Wednesday morning, tragedy struck at an Alexandria, Virginia, baseball field, when a lone gunman opened fired at Republican congressional members practicing for a charity baseball game. The gunman, a former Bernie Sanders volunteer, was said to be distraught over President Trump’s election, sprayed the field with bullets. Four people were injured during the assault, including Steve Scalise, the majority whip of the House of Representatives.
Two members of Mr. Scalise’s Capitol Police security detail were wounded as they exchanged fire with the gunman, bravely fighting back and avoiding a massacre. One member of the police was wounded by gunfire, and another suffered other, minor injuries.
Wednesday evening, Congressman Scalise was announced to be in critical condition and facing more operations.
The Congressional Baseball Game for Charity, which has been played for 108 years, will go on as scheduled at Nats Park Thursday night. Tickets start at $10 and can be purchased on the Nats website. The first pitch is at 7:05 PM.
The shooting affected many who worked on Capitol Hill including RMNB reader Maria O., who has been a congressional staffer since 2015. Maria described the sadness of the day and also explained why it would be a great gesture to go to the game.
Photo: Maria O.
One night a year Congressional lawmakers move their partisan debates out of the Capitol and onto the baseball diamond. Since 1909, Republican and Democratic Members of Congress have faced off in the annual charity baseball game, and this thing is no throw-away contest. Teams have been hitting the practice field at 6:30am for months to prepare for tomorrow night’s match-up. Thousands of staffers and fans fill Nats Stadium each year to cheer on their bosses, many of whom played ball in their previous lives and are living out their childhood dreams in the MLB stadium. Amongst fans, competition for best wonky joke sign is almost as fierce as the game.
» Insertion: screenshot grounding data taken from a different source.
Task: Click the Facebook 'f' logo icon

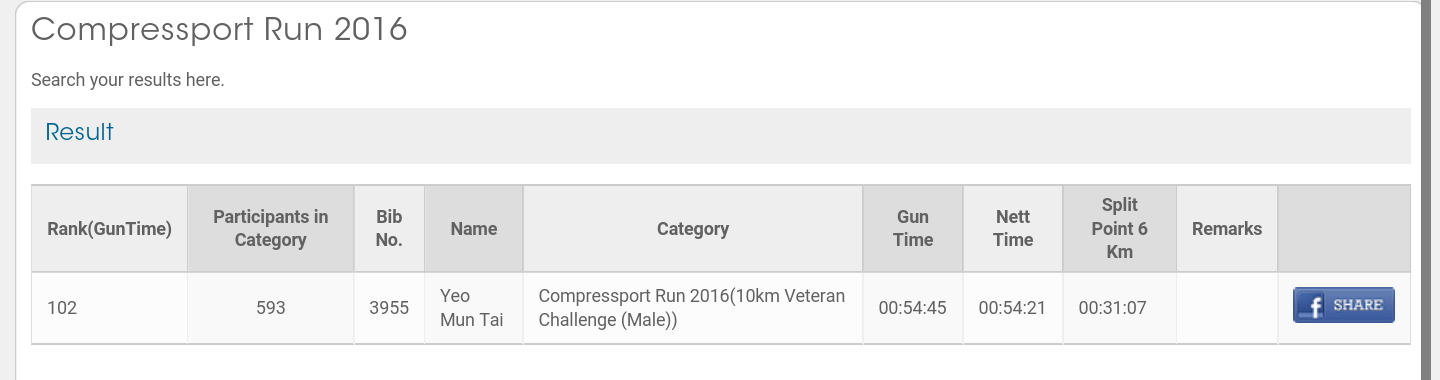Action: click(1310, 306)
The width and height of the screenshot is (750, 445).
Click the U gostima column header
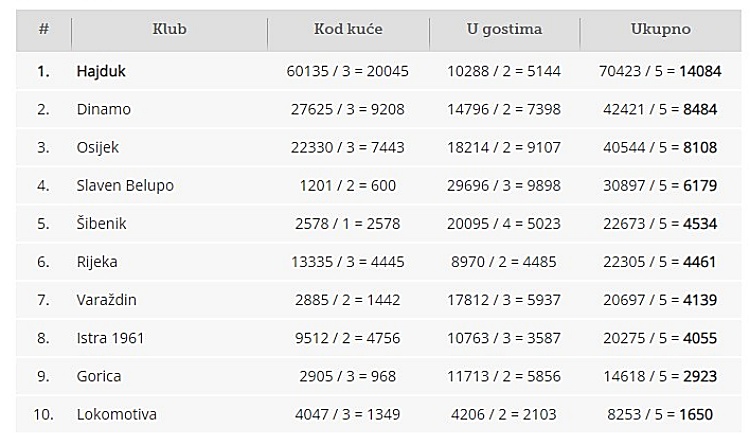pyautogui.click(x=504, y=29)
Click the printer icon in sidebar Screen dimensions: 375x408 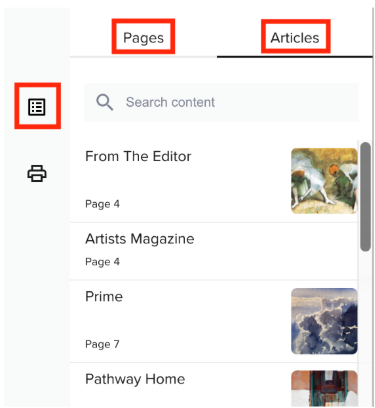point(37,173)
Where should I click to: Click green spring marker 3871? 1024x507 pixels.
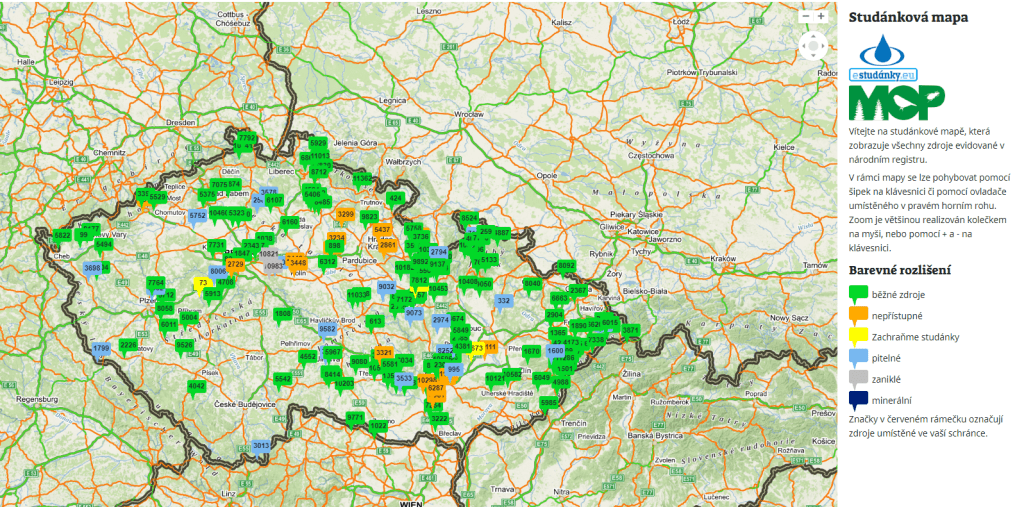(630, 330)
This morning, as this year’s Republican team finished up practice on a local Alexandria baseball field, a gunman opened fire and wounded House Majority Whip Steve Scalise, a congressional staffer, a lobbyist, and two U.S. Capitol Police officers. These events have left us all rattled, especially as members of our community remain in critical condition in area hospitals.
For someone who comes to work in Congress every day, it can feel like we’re moving away from the laudable and honorable debate I know we’re capable of. But I feel a strong, timeless kinship to everyone who has walked our marble halls, from the interns on up to the Speaker of the House. I won’t say that party doesn’t matter, because party is how we define our beliefs and work towards shared goal. But days like today I certainly feel party less than I feel those ties to history, towards our connections to everyone who has come to Congress for centuries to do hard work in even harder circumstances.
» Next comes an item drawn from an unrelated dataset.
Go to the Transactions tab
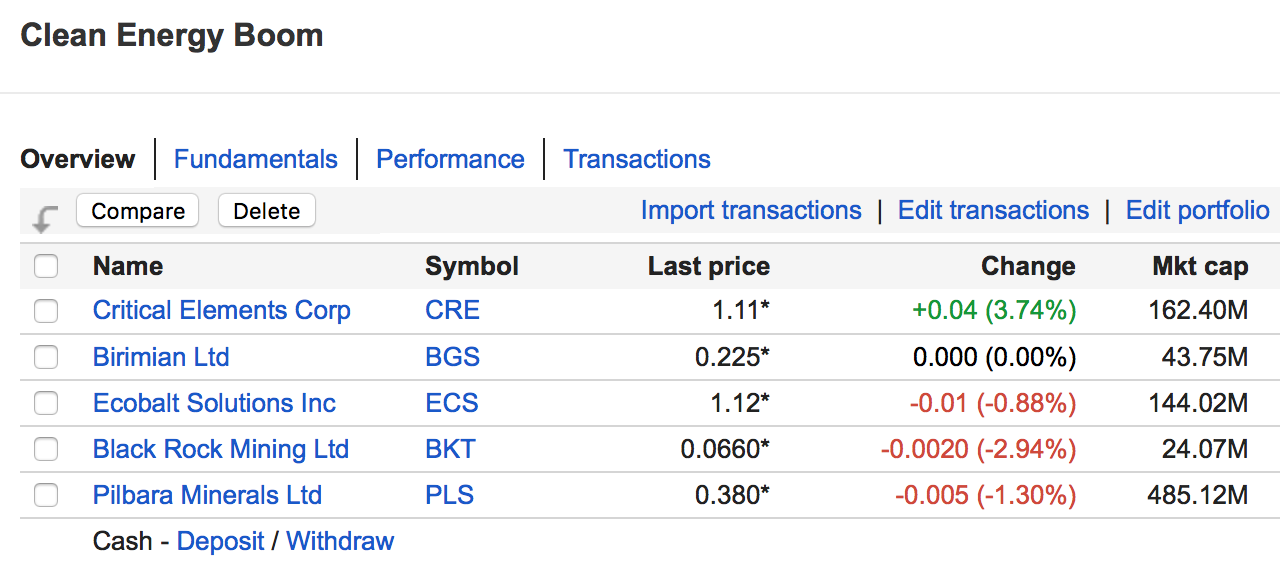This screenshot has width=1280, height=580. (637, 159)
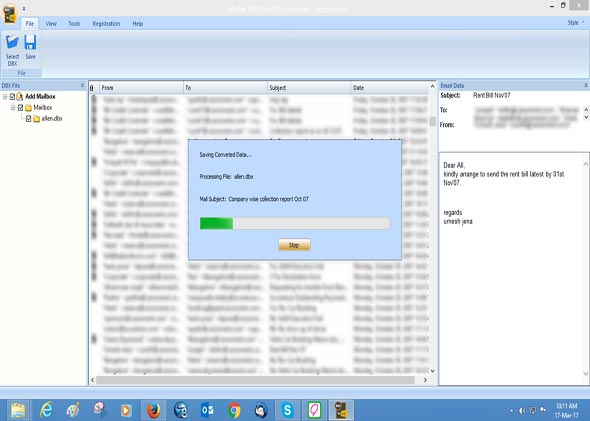Sort emails by the Subject column

309,88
I know one thing for certain: we’re never going to solve this by turning in on ourselves and growing fearful of our neighbors. If lawmakers are threatened and become wary of going out into our communities, from grocery stores to baseball fields, that only serves to pull us apart from those we’re here to serve.
So, Members of Congress are not going to become afraid. Thursday night night they’re going to play some baseball.
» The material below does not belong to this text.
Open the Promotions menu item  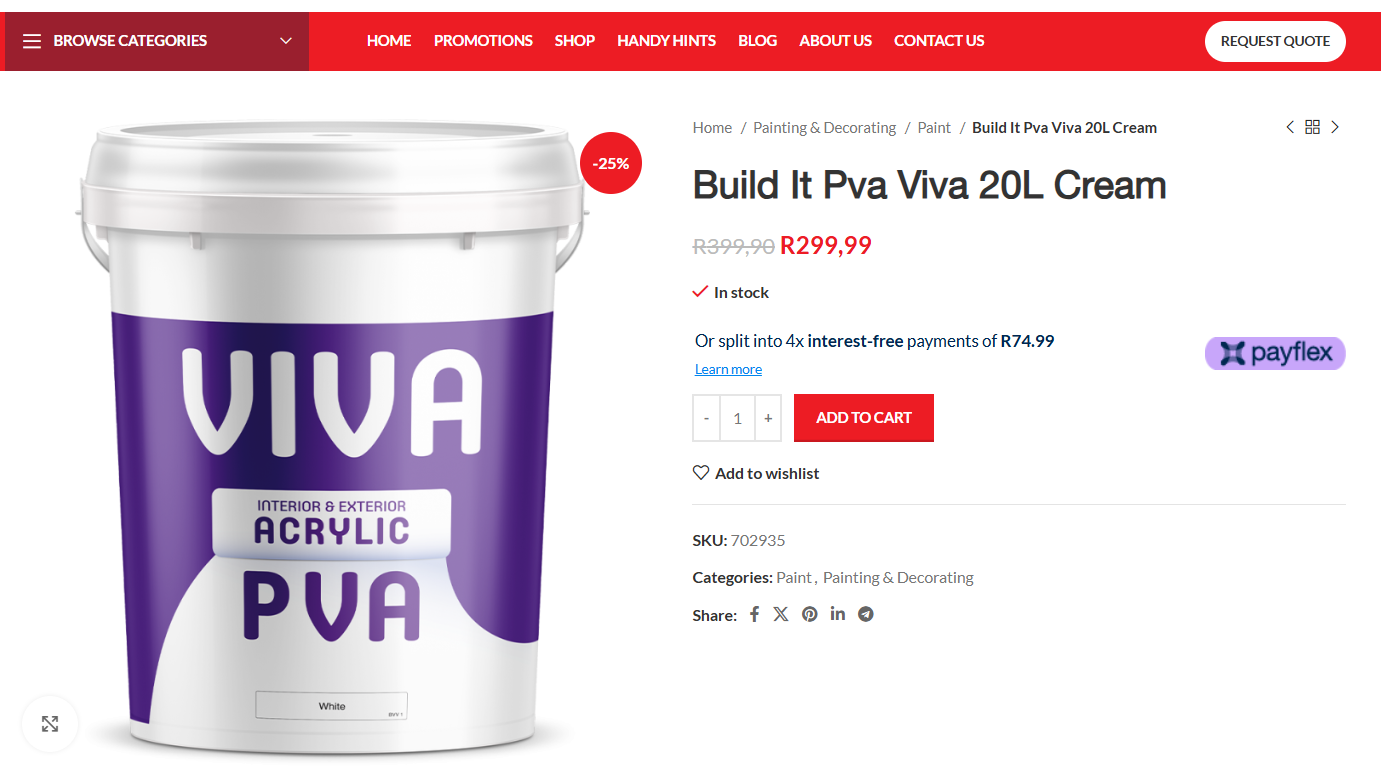(x=483, y=41)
I’m not betting on Nats vs. O’s level of skill, but there will be twice as much heart. Plus, Rep. Cedric Richmond has an 80-mile-an-hour fastball, so they’ve got that going for them.
This year’s game supports three fantastic organizations near and dear to many Washingtonian hearts, The Boys and Girls Clubs of Greater Washington, the Washington Literacy Center, and the Washington Nationals Dream Foundation. For $10, you can come cheer along with our community and support the city we love.
The Hill has always been a contentious place, but we can still sit in the sun, have a beer, and watch some baseball. I’d love to see some of you all, from my other family, come out and support this year’s game.
One last thing: I’ve had the immense privilege to spend a lot of time with members of the U.S. Capitol Police’s Dignitary Protection Division, several of whom saved lives this morning in Alexandria and were injured in the process. They are the best people I know on the Hill—at once hilarious and tough, practical and kind. A few of them have kept me going on some terrible days. The Capitol Police are damn good at their jobs.